Segment Start: MATERIAL FOR THIS TASK

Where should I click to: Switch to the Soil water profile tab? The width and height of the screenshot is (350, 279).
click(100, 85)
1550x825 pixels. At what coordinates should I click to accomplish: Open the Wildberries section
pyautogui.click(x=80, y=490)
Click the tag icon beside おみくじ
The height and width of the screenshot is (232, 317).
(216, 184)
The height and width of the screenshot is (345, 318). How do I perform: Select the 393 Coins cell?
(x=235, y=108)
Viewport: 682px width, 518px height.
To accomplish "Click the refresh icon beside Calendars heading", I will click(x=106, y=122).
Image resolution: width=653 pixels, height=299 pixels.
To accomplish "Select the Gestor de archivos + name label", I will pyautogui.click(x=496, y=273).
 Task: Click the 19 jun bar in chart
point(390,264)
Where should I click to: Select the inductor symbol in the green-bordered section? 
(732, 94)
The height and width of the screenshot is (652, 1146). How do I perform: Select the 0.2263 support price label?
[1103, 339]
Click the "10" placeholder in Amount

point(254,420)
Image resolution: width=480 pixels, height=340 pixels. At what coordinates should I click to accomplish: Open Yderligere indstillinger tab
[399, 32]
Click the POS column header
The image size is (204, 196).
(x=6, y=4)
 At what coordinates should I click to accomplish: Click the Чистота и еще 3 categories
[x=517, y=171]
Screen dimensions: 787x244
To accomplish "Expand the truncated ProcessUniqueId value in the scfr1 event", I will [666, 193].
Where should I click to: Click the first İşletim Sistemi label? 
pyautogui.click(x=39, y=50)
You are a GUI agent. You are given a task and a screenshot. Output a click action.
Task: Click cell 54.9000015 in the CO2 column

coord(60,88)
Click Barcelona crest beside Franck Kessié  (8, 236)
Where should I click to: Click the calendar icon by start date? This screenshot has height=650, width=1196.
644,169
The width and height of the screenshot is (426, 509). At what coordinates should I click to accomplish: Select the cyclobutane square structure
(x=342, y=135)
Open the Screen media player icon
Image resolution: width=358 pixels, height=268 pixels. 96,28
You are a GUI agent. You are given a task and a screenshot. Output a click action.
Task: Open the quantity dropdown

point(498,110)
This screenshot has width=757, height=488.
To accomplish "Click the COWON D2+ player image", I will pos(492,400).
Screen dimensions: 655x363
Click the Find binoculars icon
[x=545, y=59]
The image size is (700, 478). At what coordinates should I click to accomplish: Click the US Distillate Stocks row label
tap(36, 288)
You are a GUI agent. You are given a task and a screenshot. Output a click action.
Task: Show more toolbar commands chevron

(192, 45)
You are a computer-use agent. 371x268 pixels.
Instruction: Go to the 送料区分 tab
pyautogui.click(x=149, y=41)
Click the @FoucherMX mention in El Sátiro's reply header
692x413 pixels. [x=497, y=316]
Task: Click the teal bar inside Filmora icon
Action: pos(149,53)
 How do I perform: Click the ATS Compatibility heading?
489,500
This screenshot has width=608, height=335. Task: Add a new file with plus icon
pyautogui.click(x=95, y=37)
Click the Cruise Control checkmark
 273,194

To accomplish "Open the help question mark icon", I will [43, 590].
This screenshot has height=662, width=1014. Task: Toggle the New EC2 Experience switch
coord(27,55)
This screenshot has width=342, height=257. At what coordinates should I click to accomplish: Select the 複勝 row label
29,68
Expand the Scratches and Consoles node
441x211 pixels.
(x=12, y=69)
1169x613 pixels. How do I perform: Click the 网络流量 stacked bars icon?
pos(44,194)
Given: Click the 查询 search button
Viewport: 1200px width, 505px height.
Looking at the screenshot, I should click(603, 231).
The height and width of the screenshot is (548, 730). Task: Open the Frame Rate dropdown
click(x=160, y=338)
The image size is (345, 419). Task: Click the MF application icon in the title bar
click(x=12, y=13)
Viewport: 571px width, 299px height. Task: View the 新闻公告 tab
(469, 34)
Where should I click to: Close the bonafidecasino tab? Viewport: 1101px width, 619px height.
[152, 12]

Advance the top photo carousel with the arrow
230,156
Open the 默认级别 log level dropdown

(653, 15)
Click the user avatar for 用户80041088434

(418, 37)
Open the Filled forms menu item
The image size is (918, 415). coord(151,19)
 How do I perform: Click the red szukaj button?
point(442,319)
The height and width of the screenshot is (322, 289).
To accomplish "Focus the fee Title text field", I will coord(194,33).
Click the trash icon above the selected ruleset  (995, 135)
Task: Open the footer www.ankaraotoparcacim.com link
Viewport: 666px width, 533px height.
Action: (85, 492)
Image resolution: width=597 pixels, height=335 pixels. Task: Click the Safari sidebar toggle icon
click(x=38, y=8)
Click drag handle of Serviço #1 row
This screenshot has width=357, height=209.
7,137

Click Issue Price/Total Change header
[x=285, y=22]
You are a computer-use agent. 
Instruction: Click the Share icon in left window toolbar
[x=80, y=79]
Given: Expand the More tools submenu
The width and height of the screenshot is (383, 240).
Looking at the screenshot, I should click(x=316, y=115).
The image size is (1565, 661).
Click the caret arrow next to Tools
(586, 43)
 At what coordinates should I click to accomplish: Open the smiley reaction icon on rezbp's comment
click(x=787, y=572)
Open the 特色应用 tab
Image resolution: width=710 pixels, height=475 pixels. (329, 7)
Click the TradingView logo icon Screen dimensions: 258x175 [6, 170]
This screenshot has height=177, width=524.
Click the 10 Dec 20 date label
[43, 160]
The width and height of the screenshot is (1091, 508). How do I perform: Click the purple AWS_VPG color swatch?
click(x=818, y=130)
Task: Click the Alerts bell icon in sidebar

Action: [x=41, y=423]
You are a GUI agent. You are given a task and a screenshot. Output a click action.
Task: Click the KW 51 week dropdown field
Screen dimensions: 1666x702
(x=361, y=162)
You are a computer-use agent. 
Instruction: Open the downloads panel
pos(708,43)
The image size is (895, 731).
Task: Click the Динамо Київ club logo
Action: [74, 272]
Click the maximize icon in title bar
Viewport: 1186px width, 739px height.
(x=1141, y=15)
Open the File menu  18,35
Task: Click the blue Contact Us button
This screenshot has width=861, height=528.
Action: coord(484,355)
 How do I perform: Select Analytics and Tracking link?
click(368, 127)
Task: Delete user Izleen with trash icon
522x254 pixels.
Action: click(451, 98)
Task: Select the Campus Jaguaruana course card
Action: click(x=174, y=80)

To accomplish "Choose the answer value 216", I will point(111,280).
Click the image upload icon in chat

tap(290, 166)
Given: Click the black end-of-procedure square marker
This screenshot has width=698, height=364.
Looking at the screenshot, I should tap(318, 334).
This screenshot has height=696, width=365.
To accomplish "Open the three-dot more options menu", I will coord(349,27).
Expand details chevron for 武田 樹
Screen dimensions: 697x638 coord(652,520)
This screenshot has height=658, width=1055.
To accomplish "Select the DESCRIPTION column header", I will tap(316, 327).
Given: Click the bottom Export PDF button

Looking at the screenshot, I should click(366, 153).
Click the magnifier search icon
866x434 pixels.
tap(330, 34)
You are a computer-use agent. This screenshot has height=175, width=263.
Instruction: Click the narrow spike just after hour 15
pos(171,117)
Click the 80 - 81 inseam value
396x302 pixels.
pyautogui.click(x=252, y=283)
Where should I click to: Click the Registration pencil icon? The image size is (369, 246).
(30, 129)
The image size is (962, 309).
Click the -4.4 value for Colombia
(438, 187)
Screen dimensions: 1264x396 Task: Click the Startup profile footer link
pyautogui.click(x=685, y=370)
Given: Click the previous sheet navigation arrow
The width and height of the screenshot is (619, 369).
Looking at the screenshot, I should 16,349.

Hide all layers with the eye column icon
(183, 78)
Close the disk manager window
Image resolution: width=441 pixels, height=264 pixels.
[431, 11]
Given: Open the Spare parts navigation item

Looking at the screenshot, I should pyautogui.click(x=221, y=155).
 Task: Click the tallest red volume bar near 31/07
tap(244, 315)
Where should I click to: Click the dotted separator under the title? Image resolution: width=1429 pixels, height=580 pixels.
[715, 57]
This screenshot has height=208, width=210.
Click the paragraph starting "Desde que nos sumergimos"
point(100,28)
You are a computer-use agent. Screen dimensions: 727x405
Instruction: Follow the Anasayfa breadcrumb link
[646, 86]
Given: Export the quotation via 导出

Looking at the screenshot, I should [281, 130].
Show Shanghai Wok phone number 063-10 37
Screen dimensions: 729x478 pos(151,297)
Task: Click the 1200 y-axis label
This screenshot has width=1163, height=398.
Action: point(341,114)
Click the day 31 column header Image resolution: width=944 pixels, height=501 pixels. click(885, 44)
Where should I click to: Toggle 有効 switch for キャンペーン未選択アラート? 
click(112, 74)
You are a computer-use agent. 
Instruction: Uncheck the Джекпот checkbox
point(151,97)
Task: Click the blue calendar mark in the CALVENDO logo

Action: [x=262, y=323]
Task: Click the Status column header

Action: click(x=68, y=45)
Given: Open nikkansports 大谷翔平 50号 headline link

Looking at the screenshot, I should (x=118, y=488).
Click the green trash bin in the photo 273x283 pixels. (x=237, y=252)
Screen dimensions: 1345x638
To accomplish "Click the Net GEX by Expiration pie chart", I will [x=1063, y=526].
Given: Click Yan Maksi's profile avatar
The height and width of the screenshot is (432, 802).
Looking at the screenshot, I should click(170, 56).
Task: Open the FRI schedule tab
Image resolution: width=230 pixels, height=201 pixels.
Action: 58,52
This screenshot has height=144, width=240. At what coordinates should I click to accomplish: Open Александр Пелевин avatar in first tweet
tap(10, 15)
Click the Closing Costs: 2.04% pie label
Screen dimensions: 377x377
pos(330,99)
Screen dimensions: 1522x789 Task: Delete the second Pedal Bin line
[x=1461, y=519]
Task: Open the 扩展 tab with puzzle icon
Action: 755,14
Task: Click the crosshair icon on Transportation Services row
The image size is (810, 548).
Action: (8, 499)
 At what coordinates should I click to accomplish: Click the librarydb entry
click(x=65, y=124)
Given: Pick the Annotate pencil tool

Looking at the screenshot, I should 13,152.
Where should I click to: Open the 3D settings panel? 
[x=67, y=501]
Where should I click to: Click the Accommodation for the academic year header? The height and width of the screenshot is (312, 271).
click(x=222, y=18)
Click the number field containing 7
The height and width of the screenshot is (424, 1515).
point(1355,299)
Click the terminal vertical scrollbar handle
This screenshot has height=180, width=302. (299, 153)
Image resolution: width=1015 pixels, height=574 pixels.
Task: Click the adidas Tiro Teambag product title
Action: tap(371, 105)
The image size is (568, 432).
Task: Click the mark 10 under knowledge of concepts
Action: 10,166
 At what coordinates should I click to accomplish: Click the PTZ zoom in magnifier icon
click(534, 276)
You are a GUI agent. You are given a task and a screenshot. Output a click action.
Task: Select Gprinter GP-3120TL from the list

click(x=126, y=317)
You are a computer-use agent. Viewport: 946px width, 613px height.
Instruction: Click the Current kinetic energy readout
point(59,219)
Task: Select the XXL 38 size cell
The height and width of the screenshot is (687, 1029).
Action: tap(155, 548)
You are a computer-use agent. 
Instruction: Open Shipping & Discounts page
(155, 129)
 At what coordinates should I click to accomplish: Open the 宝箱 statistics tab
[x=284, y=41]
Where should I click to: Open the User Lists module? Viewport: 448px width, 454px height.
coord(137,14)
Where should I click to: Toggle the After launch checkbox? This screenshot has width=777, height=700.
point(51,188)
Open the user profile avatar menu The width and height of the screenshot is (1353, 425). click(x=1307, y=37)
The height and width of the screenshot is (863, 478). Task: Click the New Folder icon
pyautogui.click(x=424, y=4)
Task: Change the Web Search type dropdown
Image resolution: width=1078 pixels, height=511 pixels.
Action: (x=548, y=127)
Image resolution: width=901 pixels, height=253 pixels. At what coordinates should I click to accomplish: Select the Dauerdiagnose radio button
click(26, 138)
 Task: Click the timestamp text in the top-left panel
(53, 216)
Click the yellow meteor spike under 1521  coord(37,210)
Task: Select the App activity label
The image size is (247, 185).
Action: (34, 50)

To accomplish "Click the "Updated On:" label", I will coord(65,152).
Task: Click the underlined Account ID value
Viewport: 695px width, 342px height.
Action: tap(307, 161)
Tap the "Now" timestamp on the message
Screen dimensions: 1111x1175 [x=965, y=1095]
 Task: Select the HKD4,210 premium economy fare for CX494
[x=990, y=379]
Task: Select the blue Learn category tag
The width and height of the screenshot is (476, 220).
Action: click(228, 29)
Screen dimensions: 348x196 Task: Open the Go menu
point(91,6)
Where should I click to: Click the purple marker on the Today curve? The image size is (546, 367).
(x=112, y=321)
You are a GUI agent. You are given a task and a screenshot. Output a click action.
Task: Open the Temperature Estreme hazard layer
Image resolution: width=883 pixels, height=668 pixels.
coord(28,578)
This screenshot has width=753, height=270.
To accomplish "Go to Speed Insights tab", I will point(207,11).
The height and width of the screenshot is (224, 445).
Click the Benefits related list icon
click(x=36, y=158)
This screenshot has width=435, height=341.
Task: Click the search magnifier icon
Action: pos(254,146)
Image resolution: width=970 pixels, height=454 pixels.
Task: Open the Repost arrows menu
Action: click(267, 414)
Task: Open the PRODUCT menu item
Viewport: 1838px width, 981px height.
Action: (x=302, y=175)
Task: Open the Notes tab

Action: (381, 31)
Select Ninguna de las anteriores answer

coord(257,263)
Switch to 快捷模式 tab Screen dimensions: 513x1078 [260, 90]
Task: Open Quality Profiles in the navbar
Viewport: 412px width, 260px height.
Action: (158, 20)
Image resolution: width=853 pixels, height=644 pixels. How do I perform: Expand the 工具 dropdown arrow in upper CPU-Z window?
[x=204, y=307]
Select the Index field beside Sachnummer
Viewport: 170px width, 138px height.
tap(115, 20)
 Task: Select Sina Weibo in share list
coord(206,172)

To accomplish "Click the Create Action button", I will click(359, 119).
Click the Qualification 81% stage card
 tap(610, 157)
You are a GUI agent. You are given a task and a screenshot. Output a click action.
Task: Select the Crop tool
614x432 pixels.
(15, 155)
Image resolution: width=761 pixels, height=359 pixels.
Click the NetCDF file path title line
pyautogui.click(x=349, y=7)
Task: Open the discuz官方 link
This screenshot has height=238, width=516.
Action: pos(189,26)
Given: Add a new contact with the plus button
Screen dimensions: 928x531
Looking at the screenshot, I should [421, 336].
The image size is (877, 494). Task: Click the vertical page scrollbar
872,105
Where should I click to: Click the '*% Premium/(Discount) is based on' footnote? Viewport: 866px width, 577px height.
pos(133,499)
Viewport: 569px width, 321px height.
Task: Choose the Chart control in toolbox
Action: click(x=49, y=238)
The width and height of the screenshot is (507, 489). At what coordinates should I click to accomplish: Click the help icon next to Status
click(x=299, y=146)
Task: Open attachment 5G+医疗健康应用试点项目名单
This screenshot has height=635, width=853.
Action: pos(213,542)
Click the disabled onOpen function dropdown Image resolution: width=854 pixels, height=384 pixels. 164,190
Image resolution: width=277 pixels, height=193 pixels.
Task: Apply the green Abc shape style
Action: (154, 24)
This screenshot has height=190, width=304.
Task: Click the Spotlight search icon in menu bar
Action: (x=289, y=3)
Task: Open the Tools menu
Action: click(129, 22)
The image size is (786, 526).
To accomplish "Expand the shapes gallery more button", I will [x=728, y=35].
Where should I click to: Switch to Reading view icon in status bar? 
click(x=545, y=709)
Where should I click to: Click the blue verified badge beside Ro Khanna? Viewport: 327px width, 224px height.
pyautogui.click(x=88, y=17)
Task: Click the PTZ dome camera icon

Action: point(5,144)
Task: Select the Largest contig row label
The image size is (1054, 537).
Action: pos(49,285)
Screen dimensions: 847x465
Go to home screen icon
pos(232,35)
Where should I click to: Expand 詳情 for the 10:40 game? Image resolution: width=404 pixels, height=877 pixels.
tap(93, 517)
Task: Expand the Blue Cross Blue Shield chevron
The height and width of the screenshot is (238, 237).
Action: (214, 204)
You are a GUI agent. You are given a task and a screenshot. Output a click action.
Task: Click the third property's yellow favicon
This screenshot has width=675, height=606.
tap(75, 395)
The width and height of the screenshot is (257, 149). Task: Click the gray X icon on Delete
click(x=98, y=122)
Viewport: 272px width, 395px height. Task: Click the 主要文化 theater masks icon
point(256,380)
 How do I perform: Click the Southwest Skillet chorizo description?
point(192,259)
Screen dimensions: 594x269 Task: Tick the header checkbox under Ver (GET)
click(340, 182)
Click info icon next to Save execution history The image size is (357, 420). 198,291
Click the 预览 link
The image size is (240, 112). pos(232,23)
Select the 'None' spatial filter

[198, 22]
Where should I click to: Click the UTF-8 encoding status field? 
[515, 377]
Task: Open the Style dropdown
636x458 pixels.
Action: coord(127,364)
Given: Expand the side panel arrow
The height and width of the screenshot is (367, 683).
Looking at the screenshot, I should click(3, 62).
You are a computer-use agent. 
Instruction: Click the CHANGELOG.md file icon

Segment End: MATERIAL FOR THIS TASK

WHAT IS BEING ASKED: Line count for the word "trash": work out how many lines of the data above include it, and reply with that number alone.

ANSWER SECTION: 3